- **EXERCISE DIRECTIONS**
Look below for the line containing "Focus the site Search input field"; from there through the line containing "Open the calculator", both lines included, please set down each line exactly and nothing else.

- **PROVIDED MATERIAL**
□ □ □ □
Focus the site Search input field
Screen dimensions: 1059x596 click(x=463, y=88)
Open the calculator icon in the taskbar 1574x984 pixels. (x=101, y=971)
□ □ □ □
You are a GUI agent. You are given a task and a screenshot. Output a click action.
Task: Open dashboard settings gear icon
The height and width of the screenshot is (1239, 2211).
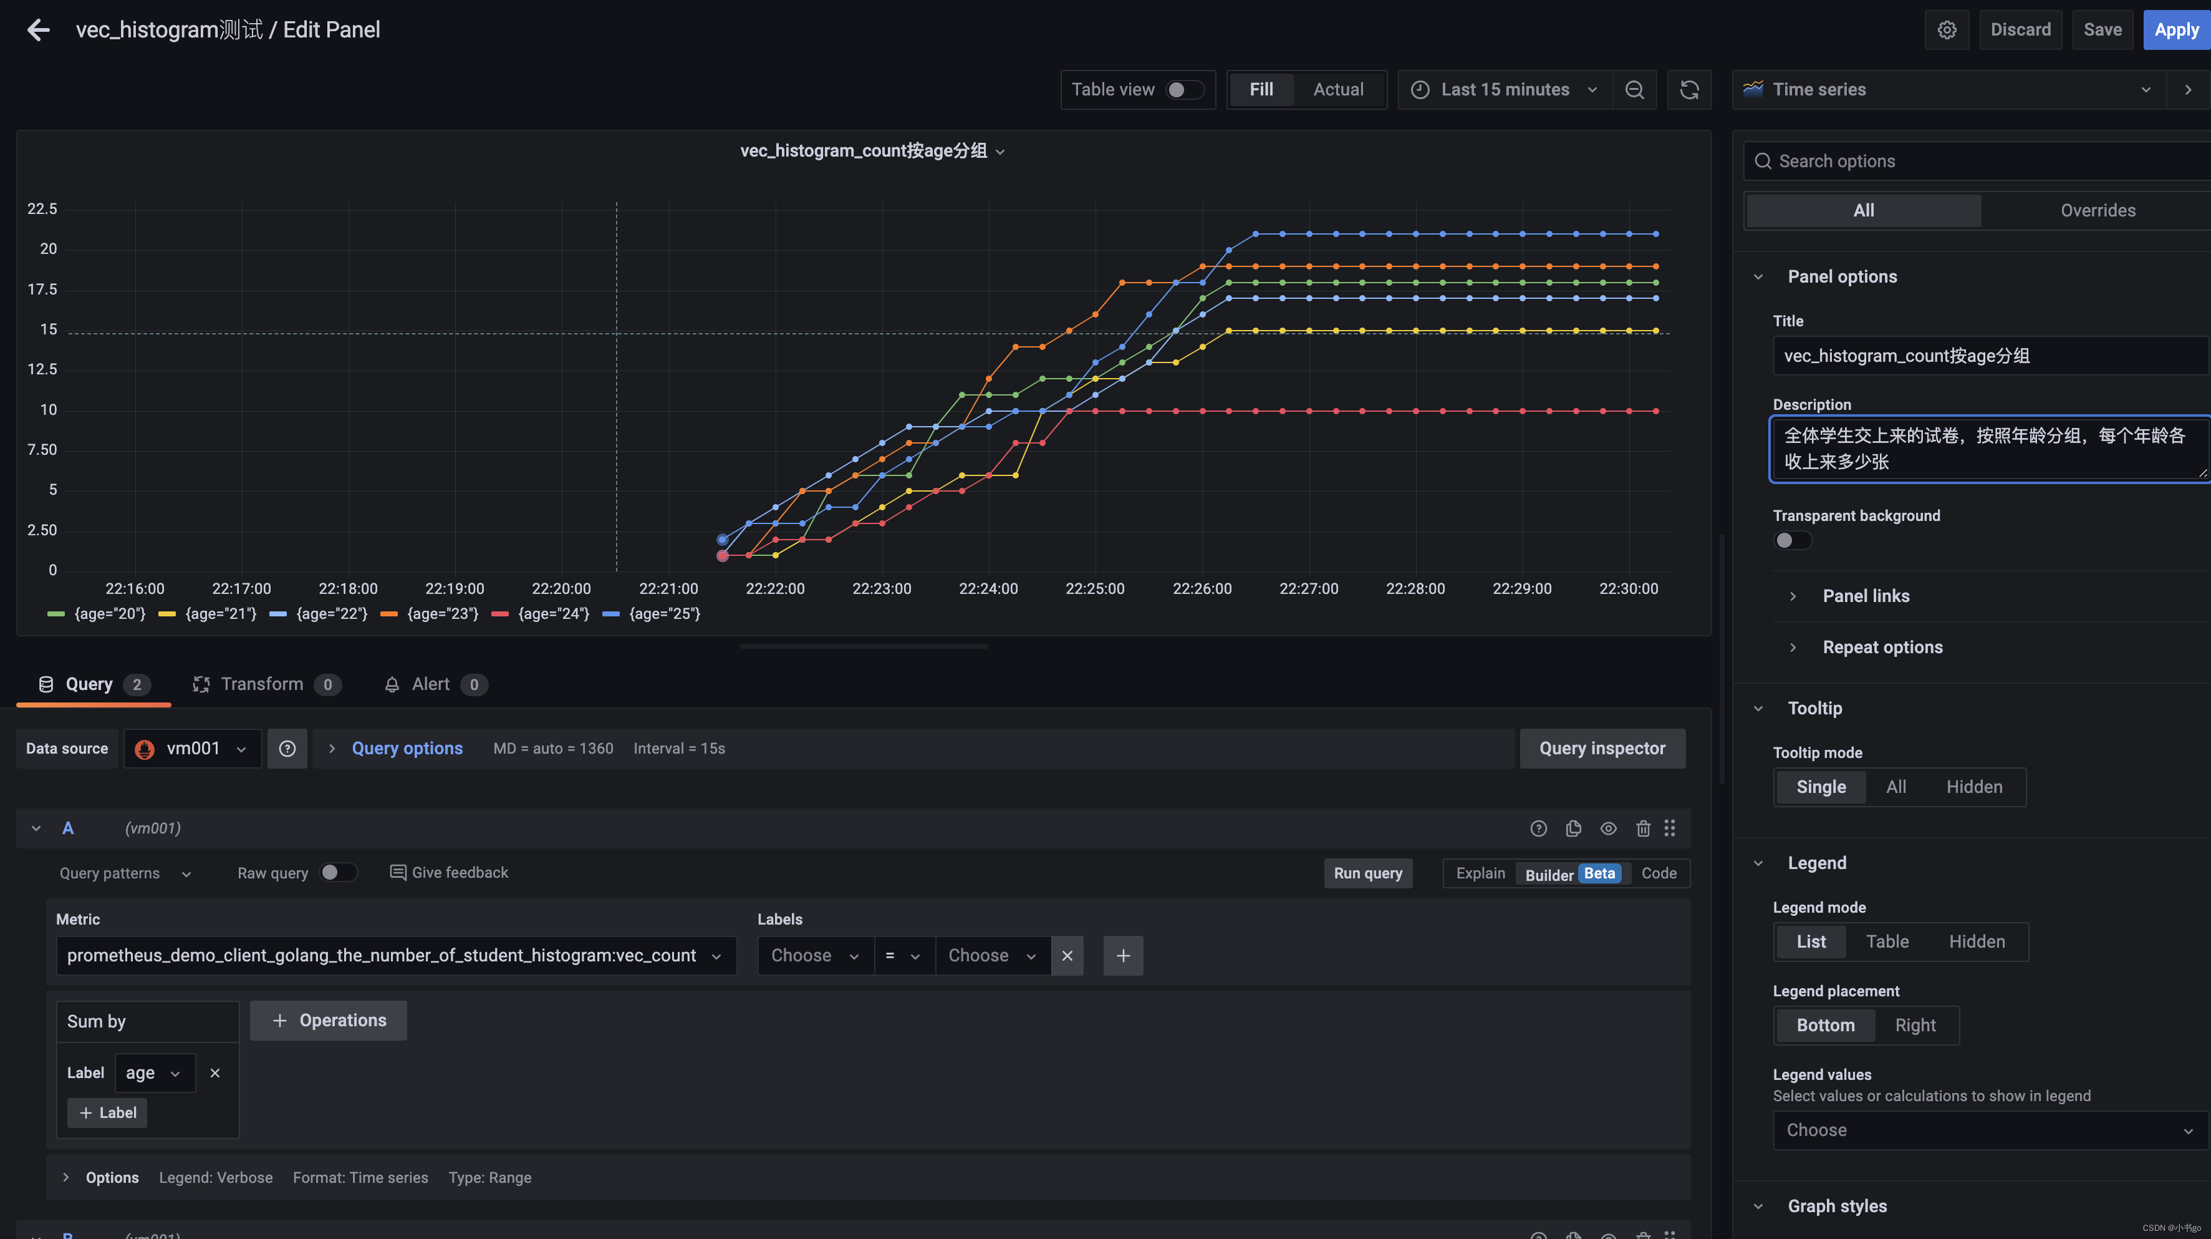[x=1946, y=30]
□ □ □ □
- **ANSWER AREA**
Focus the site Search input field
Screen dimensions: 1059x596 click(x=463, y=88)
Open the calculator icon in the taskbar 1574x984 pixels. (x=101, y=971)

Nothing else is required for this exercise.